The closest behavior I found from the api is: querying the command_id for the apply_config command. Are these status & event codes with respect to the configs?

{'success': 'Apply config command has been sent to the backend.', 'command_id': 61}
[{'command': '17',
'command_id': '61',
'event_time': '2019-05-30 17:48:17',
'processing_time': None,
'result': None,
'result_code': '0',
'status_code': '0',
'submission_time': '2019-05-30 17:48:17',
'submitter_id': '1'}]

Thanks,
Maxwell Ramirez

Re: config state & Nagios service behavior

Posted: Fri May 31, 2019 11:34 am
by cdienger
Was the hostgroup literally set to "NULL" like in:

Code: Select all

curl -XPOST "https://XI_IP/nagiosxi/api/v1/config/host?apikey=API_KEY&pretty=1" -d "host_name=testapihost&address=127.0.0.1&check_command=check_ping\!3000,80%\!5000,100%&max_check_attempts=2&check_period=24x7&contacts=nagiosadmin&notification_interval=5&notification_period=24x7&hostgroups=NULL&applyconfig=1"
?

I'm testing on a 5.6.1 machine and it does create a host entry in the Nagios instance despite the hostgroup not being valid.

The error message isn't accessible through the API but you could use the objects/host and/or the objects/service endpoint to get record counts to verify the config has been added.

Re: config state & Nagios service behavior

Posted: Sun Jun 02, 2019 4:08 pm
by Maxwellb99
Hello,

I didn't test it from the API. A search in the GUI initially showed no *host*. I added it, it showed that it was a duplicate, and the HG was set to "blank". Upon setting it to a legitimate hostgroup I was able to apply the config.

But I don't particularly care about that. The Core questions are given in red.

Counting is problematic... Here's what I'm trying to accomplish. I wrote scripts to run a daily true-up of our environment. I don't want to have to go in every morning & manually apply the config on each of our Nagios servers to make sure everything is OK. Even if I were to keep track of every addition and removal I'd need to pass that across multiple scripts and I'd need to parse the returned result as some say 'unable to ... use ccm'.

Please respond to the questions in red along with the definition of the 'status_code' and 'event_code' from the apply_config command.

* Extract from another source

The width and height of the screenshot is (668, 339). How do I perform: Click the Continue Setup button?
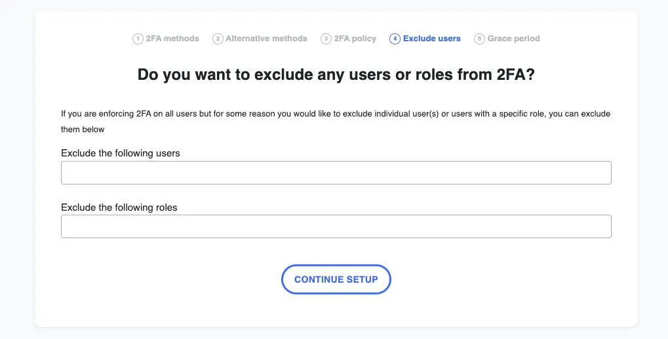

If this is the best we can do, I'm asking for a feature request to return the status of the configs and the error message.

Thanks,
Maxwell Ramirez

Re: config state & Nagios service behavior

Posted: Mon Jun 03, 2019 12:49 pm
by cdienger
what are some events that would cause the Nagios service to stop? Specifically as it relates to the API.
Applying the config will stop the service and then restart it, but I'm assuming you're looking for more of a "what will crash the Nagios service using the API?", in which case I don't have any examples.
Can I check the config state? I'd really be interested in getting the error messages.
The message comes from verification of the configuration which the API doesn't do. I will file a feature request requesting the ability to get verification information through the API.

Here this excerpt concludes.